Старушки уговаривали Арсения погостить в деревне, обещали откормить его, сливками отпоить, сокрушенно глядя на тщедушную фигуру скульптора, но он отказался, уехал. И опять окунулся в свою подвальную тишину, пережив подъем, с каким резал бюст председателя, отдаляясь от тихого осознания потери, обретя новую веру в нерасторжимость человеческой общности. Да-да, люди привыкают к жизни, к близким своим, даже к соседям, к каким-то овеществленным отношениям — через праздничную вечеринку, возможность пожать руку, написать письмо, в конце концов давая или беря взаймы деньги. Это ведь все просто, обыденно, как само собой разумеющееся. Но случись разомкнуться этой цепи — человек с разной степенью отчаяния, а чем старше становится, тем обостренней, начинает понимать невосполнимость, жалость вперемешку с невыразимой тоской. Нет и того, и того, и еще одного, и взять их негде. И вот уже поговорить о детстве не с кем, и матушку твою уж никто не помнит молодой. Ах, не догадался расспросить о чем-то, ставшем вдруг важным, теперь и узнать не у кого. Понимание того, что не кто-то старше тебя, не дед и не бабка, не отец с матерью, а ты, ты — крайний, выявляет способность на нежданное милосердие. Арсений интуицией угадывал это состояние души у много живших людей, через их доверительный шепот или скороговорку впитывал мудрость и простодушие, в природной совестливости старых крестьянок открывал начало всякого человеческого стыда, отброшенного ныне за ненадобностью. По логике, думалось Арсению, человек в нашем обществе, в силу им же открытых биологических полей, должен не только с полунамека, но с полудвижения угадывать состояние другой человеческой души, и, стало быть, куда раньше, чем к старости, нести этот крест — «Я — крайний!», и уравновешивать заботу о духе и теле. Тело же, по разумлению Арсения, заботилось о себе больше того, что требовала короткая, по отношению к мирозданию, жизнь. Работая, он порою чувствовал приступы той немоты в детстве, когда словами не мог выразить переполнявшие его чувства, и эта детская беспомощность боролась с отчаянным стремлением точнее воспроизвести мысль. Сообщить материалу мысль, высветить в пластике эмоциональную распахнутость, вместить мир, сфокусированный художником не в материале — в открытии им Человека.
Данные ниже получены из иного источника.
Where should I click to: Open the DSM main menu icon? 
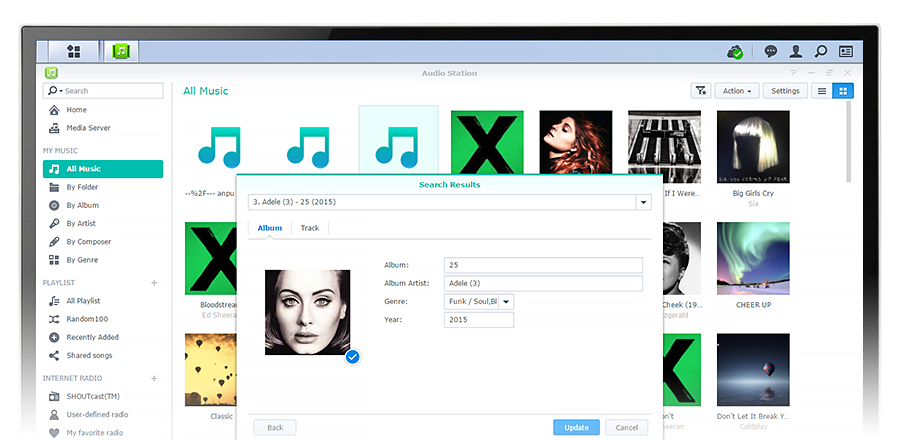click(x=73, y=51)
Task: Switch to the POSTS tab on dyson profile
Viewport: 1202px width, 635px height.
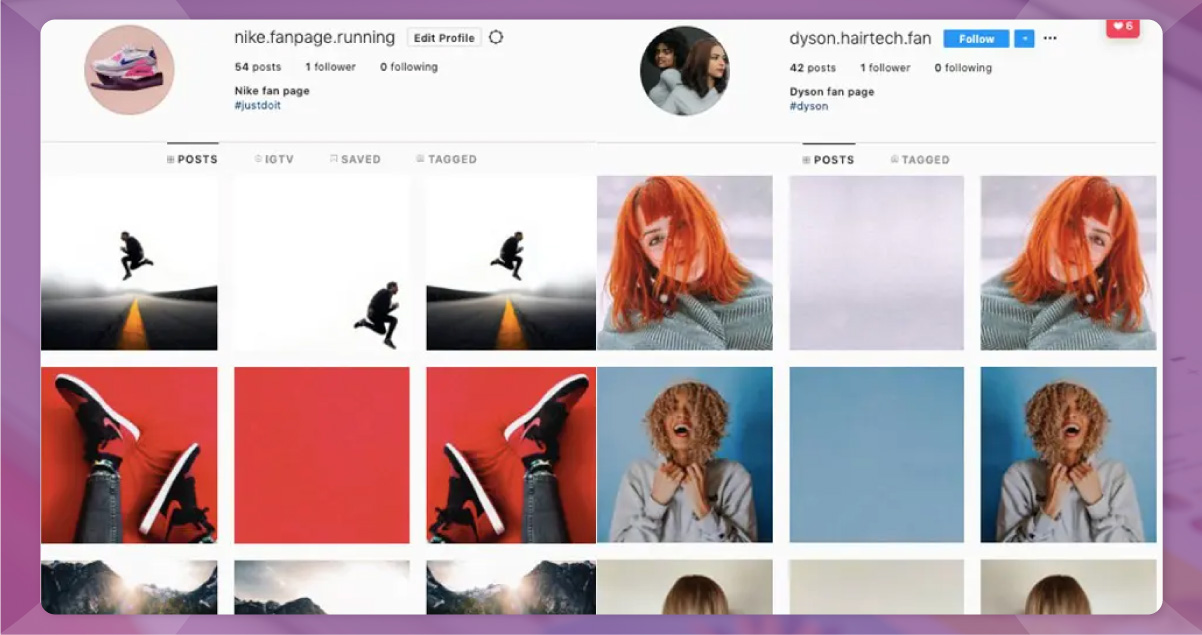Action: [827, 159]
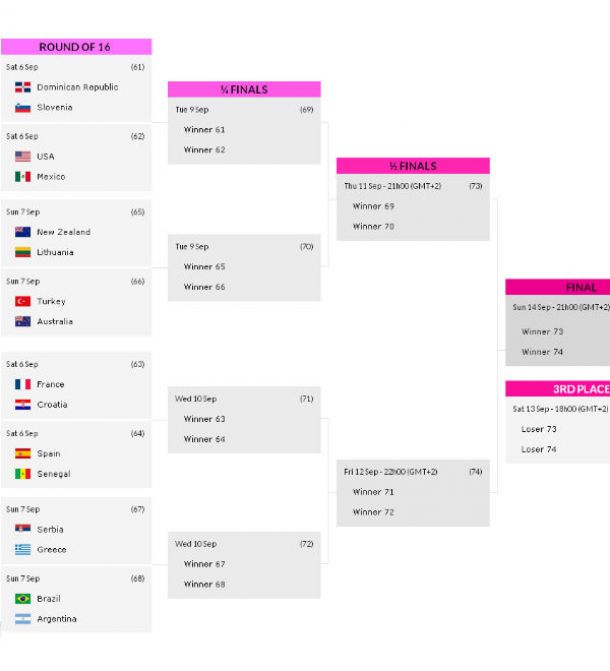Click the Slovenia flag icon
610x671 pixels.
tap(23, 107)
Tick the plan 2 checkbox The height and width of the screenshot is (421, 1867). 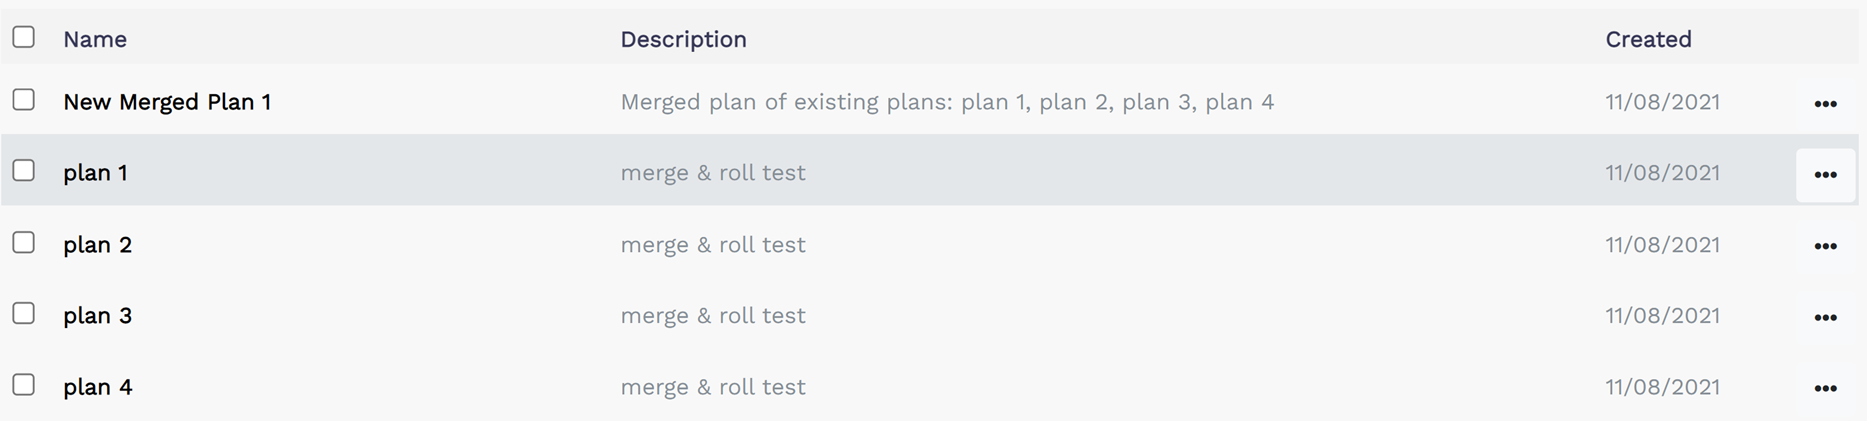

Человек… о человеке… к человеку… Это Арсений постоянно все пять лет слышал от Прибыльского.
Учеба окончилась так неожиданно, что он не поверил — неужто пять лет позади, и сказал об этом Прибыльскому. Иван Тимофеевич внимательно посмотрел на Арсения и ничего не ответил.
Здесь, в Фонде, говорили о чем угодно: о расценках, о выставках, о любовницах, о распределении холста и красок. О человеке разговоров не было. Только Уватов, вернувшись из деревни, раздумчиво говорил:
— Ты не замечаешь, Арсен, люди черствеют? Мать заболела, отец не мог никого уговорить, чтоб ее группу коров подоили. Сам доил! И это женщины? А тренер в спортивной школе? «У вашего сына нет жесткости! Положил мальчика на мост, кричу ему: дожимай, дожимай! А он встал. Это же борьба! С таким характером он ничего не достигнет!» Спрашиваю Сережку: «Чего не жал-то его к полу?» «Ну что ты, папа, — отвечает, а у самого голос дрожит, — мне его жалко. Вдруг я ему руку сломаю? Он же меньше меня!» Поверишь, Арсюшка, я обрадовался — ему жалко человека!
…Глухари токовали на одном и том же месте — в двух километрах от деревни. Летом в этом сосновом редколесье со слабым подростом лепились маслята, до которых нянька была охотница и чистить не ленилась, ловко орудуя ножом, сдирая податливую кожицу. Летом здесь пахло выстоявшимся хвойным лесом, а не смолистыми опилками, как по другую сторону деревни, где заготавливали дрова-швырок.